An interesting article from Risk magazine noting one of the inconsistencies thrown up by the EU’s interpretation of the rules on the margining of non-cleared derivatives trades, published on 14 April 2014 (see this blog post for more detail).
The draft EU rules require “EU entities to collect margin…regardless of whether they are facing EU or non-EU entities. EU entities would have to collect margin from all third-country entities, unless explicitly exempted by the EMIR or under the EUR 8 billion threshold, even from those that would be classified as non-financial entities below the threshold if they were established in the EU.”

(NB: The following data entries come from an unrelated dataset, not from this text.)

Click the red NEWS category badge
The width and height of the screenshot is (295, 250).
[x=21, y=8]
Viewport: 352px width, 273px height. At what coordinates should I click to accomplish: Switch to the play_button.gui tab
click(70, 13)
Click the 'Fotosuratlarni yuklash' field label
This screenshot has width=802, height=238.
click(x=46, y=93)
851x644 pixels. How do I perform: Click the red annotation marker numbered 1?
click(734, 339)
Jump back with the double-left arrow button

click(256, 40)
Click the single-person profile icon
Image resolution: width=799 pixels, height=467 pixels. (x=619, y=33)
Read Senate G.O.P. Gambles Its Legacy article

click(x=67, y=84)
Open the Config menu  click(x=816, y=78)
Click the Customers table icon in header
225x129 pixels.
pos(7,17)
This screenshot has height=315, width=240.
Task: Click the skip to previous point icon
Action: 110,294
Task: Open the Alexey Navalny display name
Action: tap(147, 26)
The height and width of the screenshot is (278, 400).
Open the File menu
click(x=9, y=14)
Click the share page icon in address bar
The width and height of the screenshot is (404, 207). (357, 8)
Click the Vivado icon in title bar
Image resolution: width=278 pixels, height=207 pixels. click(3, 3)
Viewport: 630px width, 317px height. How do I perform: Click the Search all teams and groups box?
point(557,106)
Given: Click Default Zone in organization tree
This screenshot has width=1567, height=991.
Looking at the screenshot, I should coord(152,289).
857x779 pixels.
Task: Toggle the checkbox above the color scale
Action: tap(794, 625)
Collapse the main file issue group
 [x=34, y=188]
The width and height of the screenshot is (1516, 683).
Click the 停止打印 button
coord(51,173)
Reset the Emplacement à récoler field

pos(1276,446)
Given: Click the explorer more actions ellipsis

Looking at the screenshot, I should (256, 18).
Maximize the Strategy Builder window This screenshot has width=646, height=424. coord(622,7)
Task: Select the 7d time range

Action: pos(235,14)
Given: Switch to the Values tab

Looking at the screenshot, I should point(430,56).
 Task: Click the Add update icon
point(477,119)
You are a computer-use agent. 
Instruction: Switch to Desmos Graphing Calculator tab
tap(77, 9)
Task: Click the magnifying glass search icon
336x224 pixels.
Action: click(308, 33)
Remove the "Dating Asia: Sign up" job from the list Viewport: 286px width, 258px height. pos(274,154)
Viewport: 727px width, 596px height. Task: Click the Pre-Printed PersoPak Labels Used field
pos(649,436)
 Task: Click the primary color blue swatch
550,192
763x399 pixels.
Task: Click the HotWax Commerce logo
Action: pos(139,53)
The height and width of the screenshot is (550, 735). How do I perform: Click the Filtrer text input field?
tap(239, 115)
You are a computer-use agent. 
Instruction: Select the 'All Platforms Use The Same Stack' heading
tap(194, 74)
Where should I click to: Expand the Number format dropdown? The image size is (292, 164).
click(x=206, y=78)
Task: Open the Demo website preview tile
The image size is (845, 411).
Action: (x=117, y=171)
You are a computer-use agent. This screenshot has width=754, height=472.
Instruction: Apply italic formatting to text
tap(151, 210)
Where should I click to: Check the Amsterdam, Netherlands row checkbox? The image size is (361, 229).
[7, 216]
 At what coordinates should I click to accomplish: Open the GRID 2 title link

The result, as confirmed in a meeting held by the European Banking Authority on 2 June, appears to be that EU entities will be required to collect margin from third-country entities which would be classified as non-financial counterparties below the clearing threshold if they had been established in the EU (“Hypothetical NFCs-“) but not from non-financial counterparties below the clearing threshold which are actually established in the EU (“True NFCs-“).
Article 4(1)(a) of EMIR states that the clearing obligation applies to contracts concluded with either a Financial Counterparty (FC) or a Non-financial Counterparty above the clearing threshold (NFC+) on the one hand and a Hypothetical NFC+ on the other. As such, contracts executed between FCs/NFCs+ and Hypothetical NFCs- are not subject to the clearing obligation. In contrast, Article 11 of EMIR (which details risk mitigation techniques for non-cleared OTC derivative contracts) requires FCs and NFCs+ to have policies that require the “timely, accurate and appropriately segregated exchange of collateral”. Therefore, by implication, True NFCs- are not required to have such policies in place. Unfortunately, there is no explicit exclusion for Hypothetical NFCs (whether pluses or minuses) in their dealings with FCs or NFCs+ (although there are limitations on the extent to which the requirements apply to a contract entered into between two Hypothetical NFCs+). It is the absence of such an exclusion which has led regulators to conclude that they are constrained in their ability to interpret this as exempting Hypothetical NFCs-.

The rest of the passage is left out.